#### [RECORDED INFORMATION]
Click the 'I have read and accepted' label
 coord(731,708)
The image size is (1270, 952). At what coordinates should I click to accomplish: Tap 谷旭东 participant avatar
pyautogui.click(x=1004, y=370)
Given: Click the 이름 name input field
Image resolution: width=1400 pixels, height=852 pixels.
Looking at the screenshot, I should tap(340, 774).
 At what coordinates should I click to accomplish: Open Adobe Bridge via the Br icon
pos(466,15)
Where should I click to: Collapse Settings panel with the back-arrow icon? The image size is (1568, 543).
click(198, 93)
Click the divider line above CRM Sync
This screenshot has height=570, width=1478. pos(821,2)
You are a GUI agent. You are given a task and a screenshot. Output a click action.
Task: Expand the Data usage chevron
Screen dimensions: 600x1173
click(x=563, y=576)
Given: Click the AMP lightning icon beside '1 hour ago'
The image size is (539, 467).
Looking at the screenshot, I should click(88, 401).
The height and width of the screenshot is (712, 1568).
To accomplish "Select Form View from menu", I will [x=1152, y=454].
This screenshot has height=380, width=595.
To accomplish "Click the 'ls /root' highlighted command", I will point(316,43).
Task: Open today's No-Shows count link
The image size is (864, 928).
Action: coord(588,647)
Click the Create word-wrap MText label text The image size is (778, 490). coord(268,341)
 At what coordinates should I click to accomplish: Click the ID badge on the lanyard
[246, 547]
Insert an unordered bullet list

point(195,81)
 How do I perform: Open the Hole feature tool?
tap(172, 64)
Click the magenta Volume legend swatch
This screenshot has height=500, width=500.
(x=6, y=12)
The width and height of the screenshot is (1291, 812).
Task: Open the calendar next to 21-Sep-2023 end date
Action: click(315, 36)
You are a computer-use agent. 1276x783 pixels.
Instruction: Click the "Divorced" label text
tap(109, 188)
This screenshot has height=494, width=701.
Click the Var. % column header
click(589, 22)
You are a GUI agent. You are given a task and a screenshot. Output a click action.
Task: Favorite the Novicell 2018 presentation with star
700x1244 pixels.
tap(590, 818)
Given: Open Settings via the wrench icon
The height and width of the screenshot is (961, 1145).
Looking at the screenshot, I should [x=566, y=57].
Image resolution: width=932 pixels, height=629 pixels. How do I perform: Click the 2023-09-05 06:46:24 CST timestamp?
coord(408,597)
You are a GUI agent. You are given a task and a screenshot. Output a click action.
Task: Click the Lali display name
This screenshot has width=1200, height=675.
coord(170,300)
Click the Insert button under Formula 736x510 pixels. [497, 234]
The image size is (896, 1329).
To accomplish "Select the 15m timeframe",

#### [GOAL OF THE EXERCISE]
The range runs from the line with "Given: Click the AMP" up to and including the line with "Click the magenta Volume legend swatch" in the listing above; please write out exactly those lines and nothing more.

#### [OUTPUT FOR THIS EXERCISE]
Given: Click the AMP lightning icon beside '1 hour ago'
The image size is (539, 467).
Looking at the screenshot, I should click(88, 401).
The height and width of the screenshot is (712, 1568).
To accomplish "Select Form View from menu", I will [x=1152, y=454].
This screenshot has height=380, width=595.
To accomplish "Click the 'ls /root' highlighted command", I will point(316,43).
Task: Open today's No-Shows count link
The image size is (864, 928).
Action: coord(588,647)
Click the Create word-wrap MText label text The image size is (778, 490). coord(268,341)
 At what coordinates should I click to accomplish: Click the ID badge on the lanyard
[246, 547]
Insert an unordered bullet list

point(195,81)
 How do I perform: Open the Hole feature tool?
tap(172, 64)
Click the magenta Volume legend swatch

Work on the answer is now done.